-------- Raw data --------

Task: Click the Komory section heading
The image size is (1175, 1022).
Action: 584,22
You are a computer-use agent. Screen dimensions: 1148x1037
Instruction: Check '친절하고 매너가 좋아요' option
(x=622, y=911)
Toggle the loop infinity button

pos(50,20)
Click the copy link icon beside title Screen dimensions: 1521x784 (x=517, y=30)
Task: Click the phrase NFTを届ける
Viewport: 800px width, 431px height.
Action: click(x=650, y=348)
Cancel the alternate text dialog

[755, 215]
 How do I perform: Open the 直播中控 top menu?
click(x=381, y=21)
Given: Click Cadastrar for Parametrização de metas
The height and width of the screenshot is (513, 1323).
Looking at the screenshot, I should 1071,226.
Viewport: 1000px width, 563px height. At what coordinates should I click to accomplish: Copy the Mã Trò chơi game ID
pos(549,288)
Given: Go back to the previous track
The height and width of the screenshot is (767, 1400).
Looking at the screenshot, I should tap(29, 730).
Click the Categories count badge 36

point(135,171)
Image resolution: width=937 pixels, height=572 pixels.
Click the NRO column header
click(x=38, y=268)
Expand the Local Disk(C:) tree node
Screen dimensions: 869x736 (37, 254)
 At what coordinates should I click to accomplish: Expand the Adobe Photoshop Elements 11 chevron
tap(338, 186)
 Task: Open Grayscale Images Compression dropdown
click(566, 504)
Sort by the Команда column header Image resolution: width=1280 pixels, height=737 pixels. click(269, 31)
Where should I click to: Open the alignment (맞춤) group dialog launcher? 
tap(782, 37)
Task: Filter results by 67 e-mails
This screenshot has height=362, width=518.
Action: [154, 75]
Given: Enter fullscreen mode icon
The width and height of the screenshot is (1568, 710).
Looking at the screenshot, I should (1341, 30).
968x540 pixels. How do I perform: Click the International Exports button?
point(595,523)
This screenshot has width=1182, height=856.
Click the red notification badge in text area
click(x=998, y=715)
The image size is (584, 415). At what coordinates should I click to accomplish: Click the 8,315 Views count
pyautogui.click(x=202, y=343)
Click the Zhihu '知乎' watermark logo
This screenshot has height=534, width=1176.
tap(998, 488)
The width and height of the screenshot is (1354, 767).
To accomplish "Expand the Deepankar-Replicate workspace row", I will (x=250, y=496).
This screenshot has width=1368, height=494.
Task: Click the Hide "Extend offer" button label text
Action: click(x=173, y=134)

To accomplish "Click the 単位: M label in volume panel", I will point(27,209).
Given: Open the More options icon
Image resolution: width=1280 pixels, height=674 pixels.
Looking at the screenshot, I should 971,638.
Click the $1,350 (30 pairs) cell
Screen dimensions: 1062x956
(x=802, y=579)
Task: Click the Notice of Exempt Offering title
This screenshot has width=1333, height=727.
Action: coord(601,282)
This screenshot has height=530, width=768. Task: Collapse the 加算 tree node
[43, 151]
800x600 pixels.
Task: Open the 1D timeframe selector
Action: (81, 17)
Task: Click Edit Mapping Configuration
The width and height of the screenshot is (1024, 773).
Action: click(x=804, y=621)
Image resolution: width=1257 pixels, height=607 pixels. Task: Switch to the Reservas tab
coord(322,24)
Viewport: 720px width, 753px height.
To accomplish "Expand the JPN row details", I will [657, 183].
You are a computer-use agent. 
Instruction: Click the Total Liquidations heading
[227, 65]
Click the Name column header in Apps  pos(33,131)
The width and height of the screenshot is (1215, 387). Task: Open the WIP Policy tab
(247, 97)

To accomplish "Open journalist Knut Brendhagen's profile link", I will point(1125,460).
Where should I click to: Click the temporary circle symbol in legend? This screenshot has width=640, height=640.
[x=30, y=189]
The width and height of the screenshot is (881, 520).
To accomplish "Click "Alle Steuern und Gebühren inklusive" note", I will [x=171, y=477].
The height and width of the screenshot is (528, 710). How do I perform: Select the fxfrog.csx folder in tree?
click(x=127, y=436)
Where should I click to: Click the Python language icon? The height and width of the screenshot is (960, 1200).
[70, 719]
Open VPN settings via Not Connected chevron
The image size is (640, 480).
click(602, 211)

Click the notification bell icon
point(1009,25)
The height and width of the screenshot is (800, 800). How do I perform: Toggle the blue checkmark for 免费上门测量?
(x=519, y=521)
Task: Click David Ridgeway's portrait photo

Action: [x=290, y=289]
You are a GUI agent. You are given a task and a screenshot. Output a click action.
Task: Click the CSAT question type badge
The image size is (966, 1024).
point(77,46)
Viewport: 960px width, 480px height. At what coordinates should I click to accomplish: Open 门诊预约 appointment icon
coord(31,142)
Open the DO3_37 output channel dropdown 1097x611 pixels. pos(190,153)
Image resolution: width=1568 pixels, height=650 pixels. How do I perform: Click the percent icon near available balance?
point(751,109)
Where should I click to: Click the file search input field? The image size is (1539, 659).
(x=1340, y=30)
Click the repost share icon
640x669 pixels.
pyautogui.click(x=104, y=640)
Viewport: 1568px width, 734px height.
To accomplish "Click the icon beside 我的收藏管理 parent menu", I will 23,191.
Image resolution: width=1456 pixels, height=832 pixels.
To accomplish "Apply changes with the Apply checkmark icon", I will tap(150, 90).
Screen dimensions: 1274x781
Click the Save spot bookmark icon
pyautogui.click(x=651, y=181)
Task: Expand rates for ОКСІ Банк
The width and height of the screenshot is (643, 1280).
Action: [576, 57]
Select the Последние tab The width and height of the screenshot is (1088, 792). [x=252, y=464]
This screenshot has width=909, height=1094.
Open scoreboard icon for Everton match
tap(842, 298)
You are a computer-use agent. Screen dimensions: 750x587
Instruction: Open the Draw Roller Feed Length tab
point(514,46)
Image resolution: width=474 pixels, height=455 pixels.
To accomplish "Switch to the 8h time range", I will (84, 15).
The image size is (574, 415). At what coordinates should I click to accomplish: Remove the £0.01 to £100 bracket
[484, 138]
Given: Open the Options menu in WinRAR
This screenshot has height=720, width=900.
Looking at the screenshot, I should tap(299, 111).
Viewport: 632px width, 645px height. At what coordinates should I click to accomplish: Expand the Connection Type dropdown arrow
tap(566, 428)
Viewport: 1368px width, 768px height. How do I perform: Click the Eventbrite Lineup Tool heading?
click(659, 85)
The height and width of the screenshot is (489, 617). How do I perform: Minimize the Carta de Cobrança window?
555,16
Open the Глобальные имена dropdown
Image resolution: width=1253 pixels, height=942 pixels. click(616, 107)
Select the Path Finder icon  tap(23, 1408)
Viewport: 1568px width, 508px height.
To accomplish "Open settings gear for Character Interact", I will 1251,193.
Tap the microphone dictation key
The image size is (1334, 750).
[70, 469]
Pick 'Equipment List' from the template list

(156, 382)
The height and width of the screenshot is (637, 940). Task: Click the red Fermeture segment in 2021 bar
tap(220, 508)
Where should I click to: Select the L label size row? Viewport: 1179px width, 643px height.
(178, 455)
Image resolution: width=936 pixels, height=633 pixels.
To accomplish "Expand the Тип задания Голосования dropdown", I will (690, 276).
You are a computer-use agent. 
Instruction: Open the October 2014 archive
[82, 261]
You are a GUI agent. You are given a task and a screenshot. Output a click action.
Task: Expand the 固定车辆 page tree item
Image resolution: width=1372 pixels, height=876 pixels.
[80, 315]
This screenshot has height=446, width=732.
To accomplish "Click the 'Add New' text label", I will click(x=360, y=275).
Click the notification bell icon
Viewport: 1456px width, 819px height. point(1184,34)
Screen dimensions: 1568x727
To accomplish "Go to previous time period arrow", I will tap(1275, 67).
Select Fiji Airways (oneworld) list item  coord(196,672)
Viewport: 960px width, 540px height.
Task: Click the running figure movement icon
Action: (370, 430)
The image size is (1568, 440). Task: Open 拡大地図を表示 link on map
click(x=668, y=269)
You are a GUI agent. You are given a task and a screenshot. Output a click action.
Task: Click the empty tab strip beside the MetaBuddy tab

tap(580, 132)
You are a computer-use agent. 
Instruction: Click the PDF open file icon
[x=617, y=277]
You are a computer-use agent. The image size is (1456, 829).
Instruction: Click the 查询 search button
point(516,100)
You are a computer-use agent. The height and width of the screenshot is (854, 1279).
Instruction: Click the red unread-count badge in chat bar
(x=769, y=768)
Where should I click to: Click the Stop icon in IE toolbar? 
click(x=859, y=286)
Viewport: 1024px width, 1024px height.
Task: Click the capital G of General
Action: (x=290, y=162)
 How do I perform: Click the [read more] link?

--------

Copy every line of the data that carries the word "title".

Answer to this problem:
Click the copy link icon beside title Screen dimensions: 1521x784 (x=517, y=30)
Task: Click the Notice of Exempt Offering title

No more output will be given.